> _Request A_: Print the passage of the Chronicles of Spellborn preview from "For the last" up to and including "take on MMOGs.".
> _Request B_: Summarize the Chronicles of Spellborn preview in three sentences.
> _Request C_: List the character archetypes that the Chronicles of Spellborn preview says players can choose from.

> _Document segment_:
_ _ _ _ _ _ _

Five Centuries ago, the world was ruled by the Empire of the Eight Demons. A desperate effort by unknown heroes destroyed the Altar of the Undying, shattering the Empire, but also shattering the very world itself. That magical cataclysm left the remnants of the world as shards floating in a magical maelstrom called the Deadspell Storm that preserves life in the handful of remaining shards.

The few remaining humans, alongside the Daevi, the bastard offspring of demonkind, struggle to survive and rebuild in what is literally the wreckage of a world.

Projected Release: 2009
Kyle Ackerman


For the last four years, Spellborn NV has been hard at work creating The Chronicles of Spellborn, a massively multiplayer online game set after a magical and demonic apocalypse. The game is currently in an early beta-testing phase, has publishers in Europe and Asia, and is considering its plans for release in North America (with a probable North American release in 2009). As you'll see below, The Chronicles of Spellborn plans to distinguish itself from the other MMOGs out there, particularly with its experience system and death penalty (or lack thereof). I had a chance to sit down with the Spellborn developers to learn about their take on MMOGs.

Man or Demon?


The Chronicles of Spellborn will launch with two playable races: the humans and the daevi. Humans were the slaves of demonic overlords in the Empire of the Eight Demons, and the daevi are the offspring of a demon and a former human slave. Humanoid in appearance, the daevi feature goat-like legs and other supernatural features. Humans and daevi have similar abilities and statistics, but each will have different available quests and will follow diverging storylines.

Players will begin by choosing to pursue the archetype of the warrior, the spellcaster or rogue, each of which can pursue one of three paths. The three paths for each archetype emphasize different character attributes and skills, for a total of nine main styles of play. As players have come to expect, appearance and clothing are highly customizable. But in a different twist, clothing has no statistics – all attire is for looks, so characters can separate their urge to min/max from the desire to make a character look like a bad-ass or paragon of role-playing style.

That's not the case for critical items like weapons and jewelry. Not only do such items contribute to character power, they can be enhanced with sigils that can be found throughout the game. Sigils (runestone-like objects) can be added, singly or in various combinations, to increase the power of and change the effects of various items. Another convenient development is that while characters might accumulate a vast inventory, players can break down inventory in the field and get the same price they would from running back to town and visiting a vendor. Eliminating the need to constantly head back to town to fuel your own personal economy is just one of the clever things the Spellborn team is trying. Also, players will be able to take recipes and ingredients to vendors and NPCs to craft custom items.

_ _ _ _ _ _ _

> _Collected data_:
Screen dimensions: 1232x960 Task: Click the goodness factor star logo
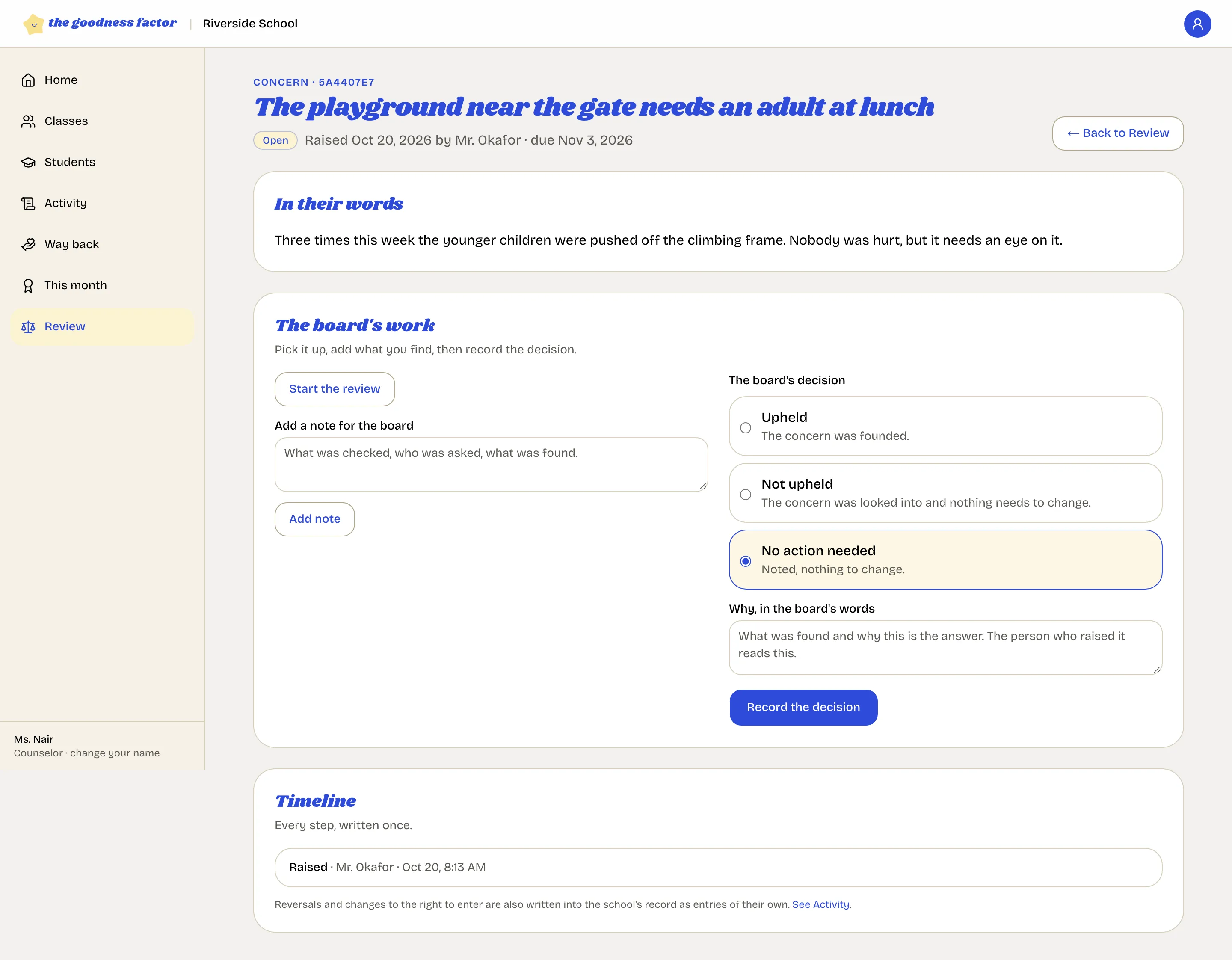click(x=34, y=24)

_ _ _ _ _ _ _

> _Written reply A_:
For the last four years, Spellborn NV has been hard at work creating The Chronicles of Spellborn, a massively multiplayer online game set after a magical and demonic apocalypse. The game is currently in an early beta-testing phase, has publishers in Europe and Asia, and is considering its plans for release in North America (with a probable North American release in 2009). As you'll see below, The Chronicles of Spellborn plans to distinguish itself from the other MMOGs out there, particularly with its experience system and death penalty (or lack thereof). I had a chance to sit down with the Spellborn developers to learn about their take on MMOGs.

> _Written reply B_: The Chronicles of Spellborn is a massively multiplayer online game from Spellborn NV, set in a world shattered into shards floating in the Deadspell Storm after heroes destroyed the Altar of the Undying and broke the Empire of the Eight Demons. It launches with two playable races, humans and the demon-descended daevi, and players choose a warrior, spellcaster or rogue archetype, each with three paths. Clothing is purely cosmetic, while weapons and jewelry add to character power and can be enhanced with sigils.

> _Written reply C_:
- Warrior
- Spellcaster
- Rogue